A secretária-executiva da Casa Civil, Miriam Belchior, destacou que a decisão envolveu todo o governo, com base em quatro diretrizes: garantir a integridade do licenciamento, oferecer segurança jurídica a empreendimentos e investidores responsáveis, assegurar os direitos de povos indígenas e quilombolas e agilizar procedimentos sem reduzir sua eficiência.
Entre os vetos está a proibição de licenciamento simplificado para empreendimentos de médio potencial poluidor, incluindo a modalidade por autodeclaração. Assim, a Licença por Adesão e Compromisso (LAC) será restrita a obras de baixo impacto. O Executivo argumenta que a medida evita riscos em empreendimentos como barragens de rejeitos, exigindo análise técnica adequada.

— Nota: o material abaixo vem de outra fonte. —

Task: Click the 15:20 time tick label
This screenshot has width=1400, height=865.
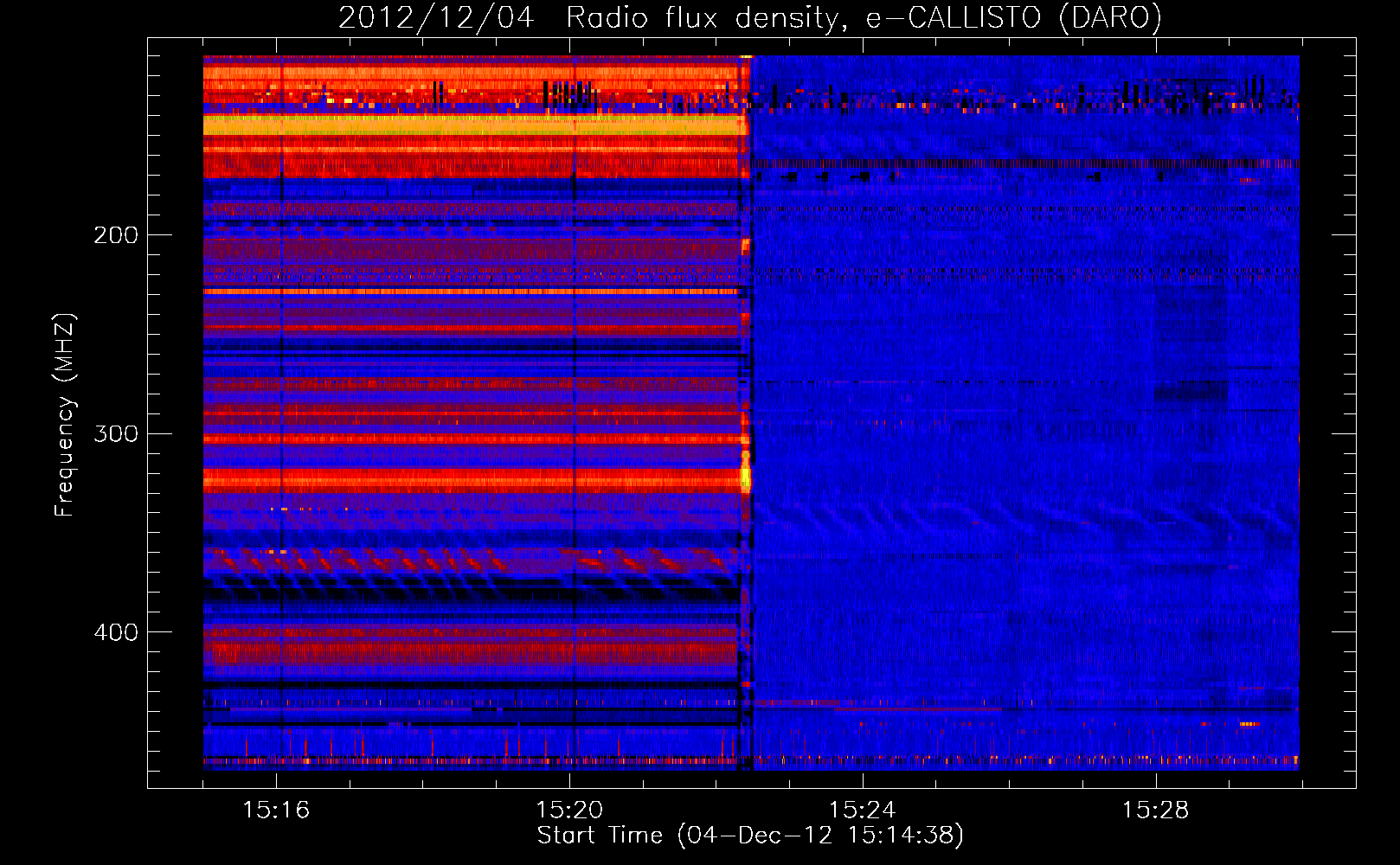Action: click(569, 810)
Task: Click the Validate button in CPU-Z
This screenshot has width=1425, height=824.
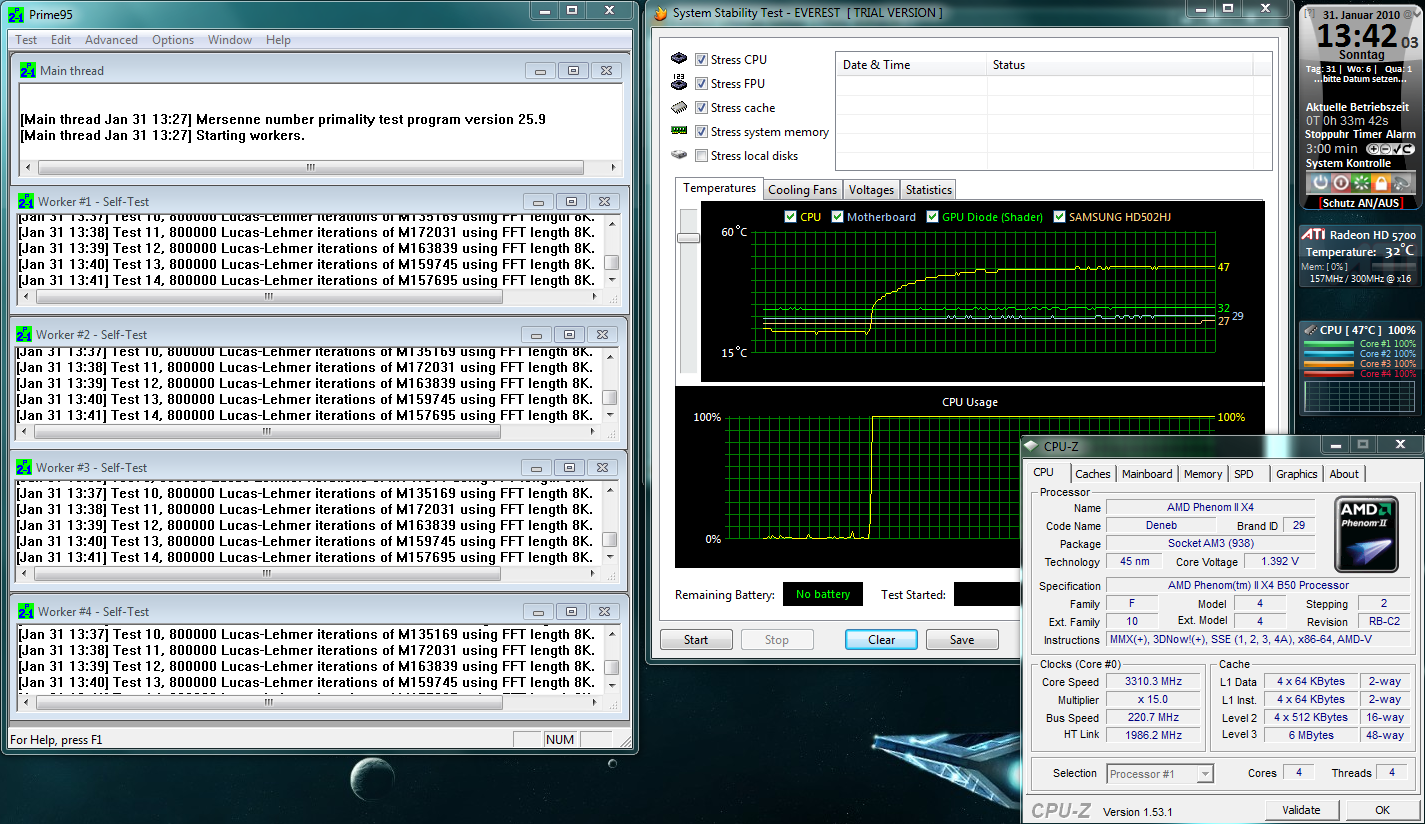Action: pos(1301,810)
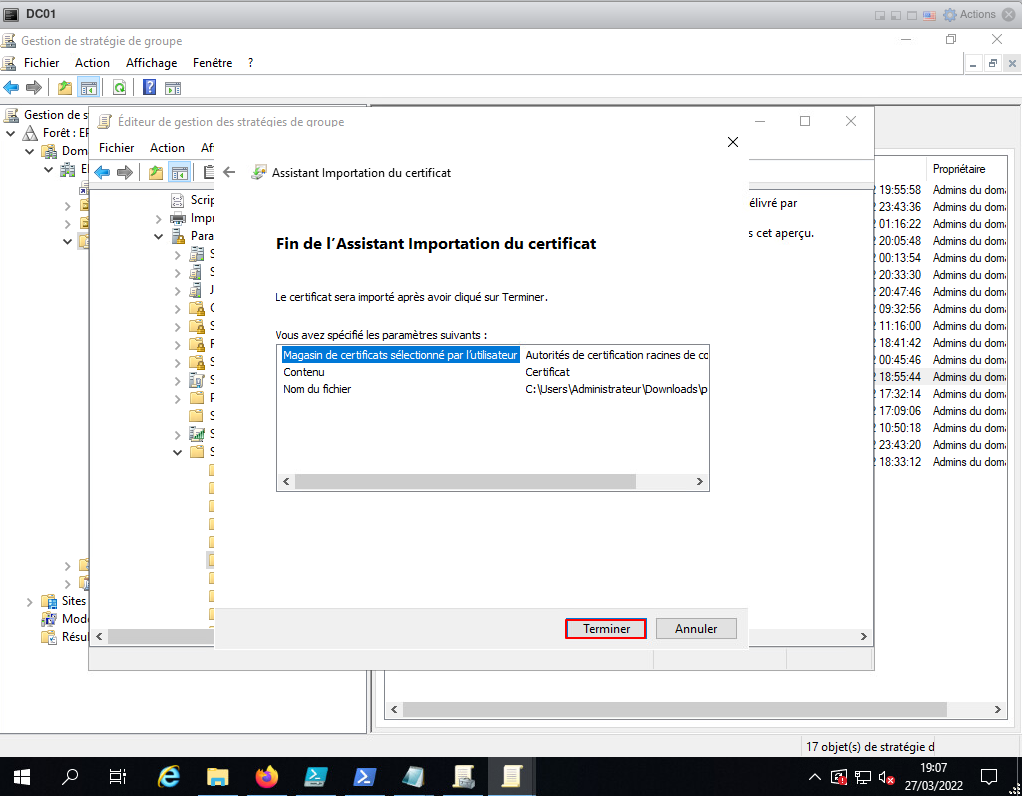Image resolution: width=1022 pixels, height=796 pixels.
Task: Click the blue help question mark toolbar icon
Action: [149, 87]
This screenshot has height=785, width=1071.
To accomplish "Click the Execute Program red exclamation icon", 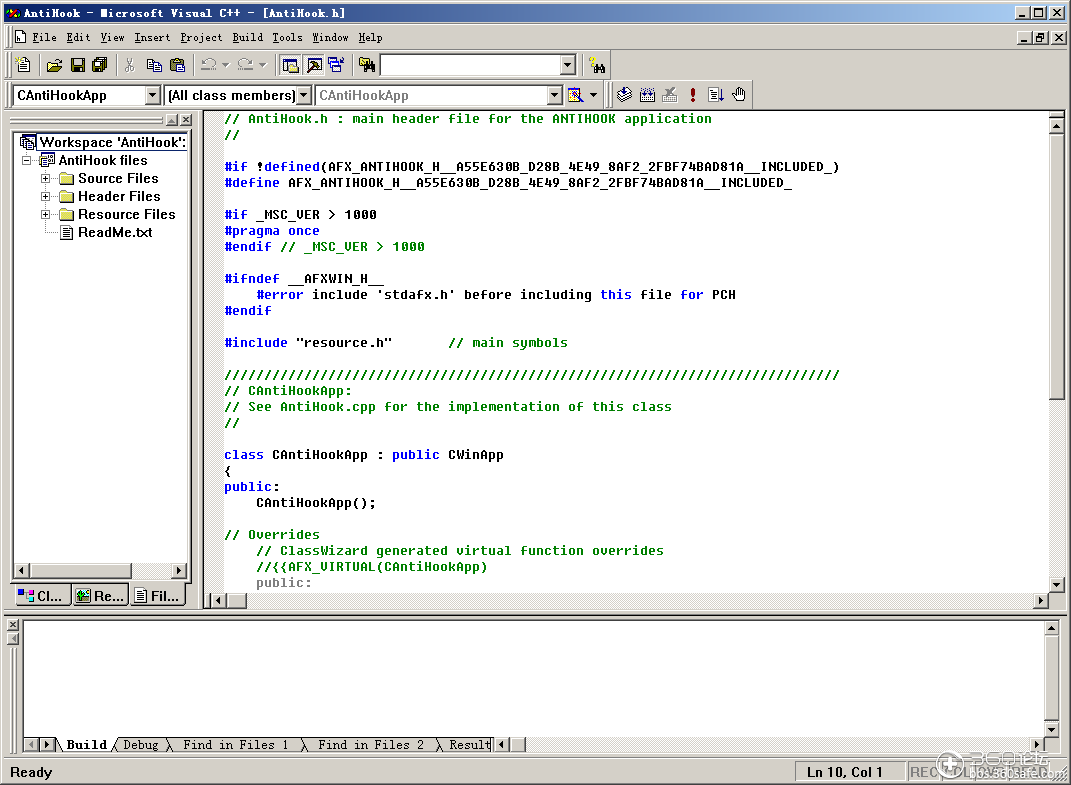I will click(x=693, y=95).
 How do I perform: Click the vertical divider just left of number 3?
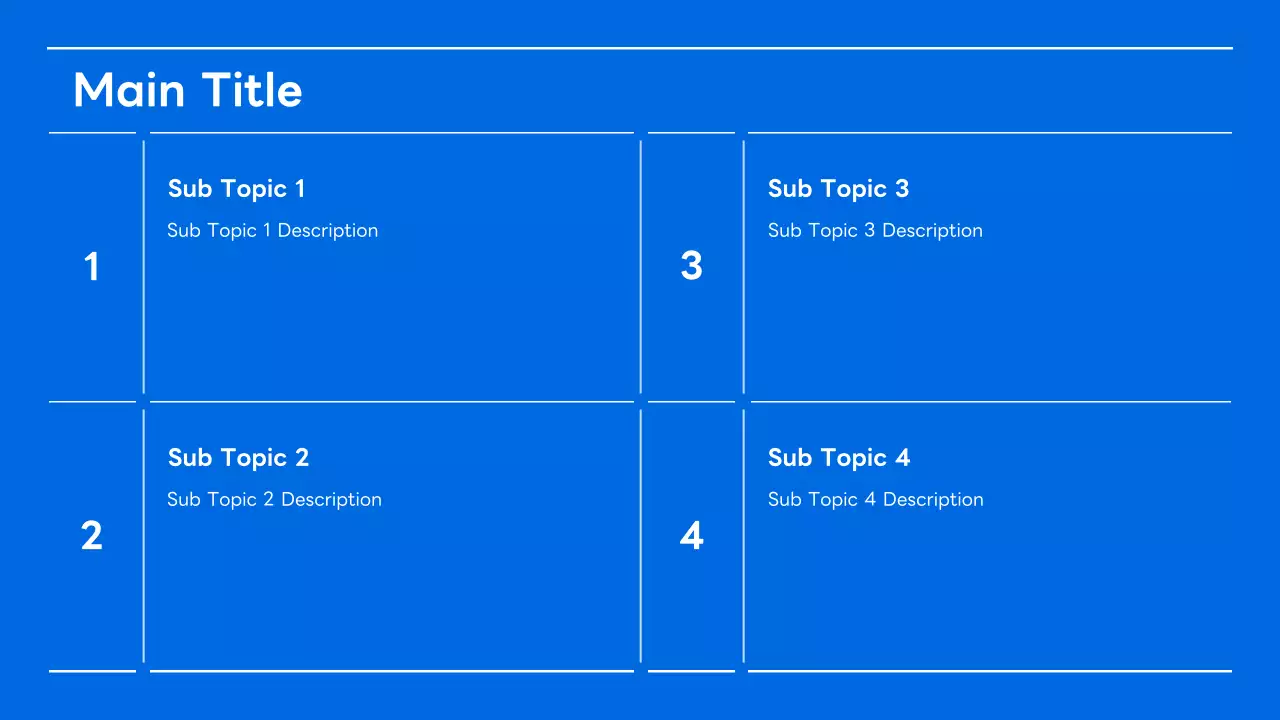(x=641, y=267)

Também foi vetada a transferência ampla para estados e o Distrito Federal da definição de critérios de licenciamento, que deverão seguir padrões nacionais. O governo manteve ainda a Mata Atlântica sob proteção especial, citando que apenas 24% de sua vegetação nativa permanece.
Outro ponto barrado foi a limitação das consultas a comunidades indígenas e quilombolas apenas a territórios homologados ou titulados. O veto garante consulta a grupos que já iniciaram o processo de reconhecimento. Também caiu o dispositivo que dispensava licenciamento para produtores rurais com Cadastro Ambiental Rural (CAR) pendente de análise.
O governo vetou a restrição de compensações ambientais apenas a impactos diretos, mantendo a possibilidade de incluir impactos indiretos quando houver nexo de causalidade. Foi mantido ainda o caráter vinculante dos pareceres de órgãos gestores de Unidades de Conservação para empreendimentos que afetem diretamente essas áreas.
Por fim, Lula vetou dispositivo que retirava a responsabilidade de instituições financeiras em casos de danos ambientais em projetos que financiem. O Executivo determinou que financiadores exijam licenciamento ambiental antes da concessão de crédito, vinculando o financiamento ao cumprimento da legislação ambiental.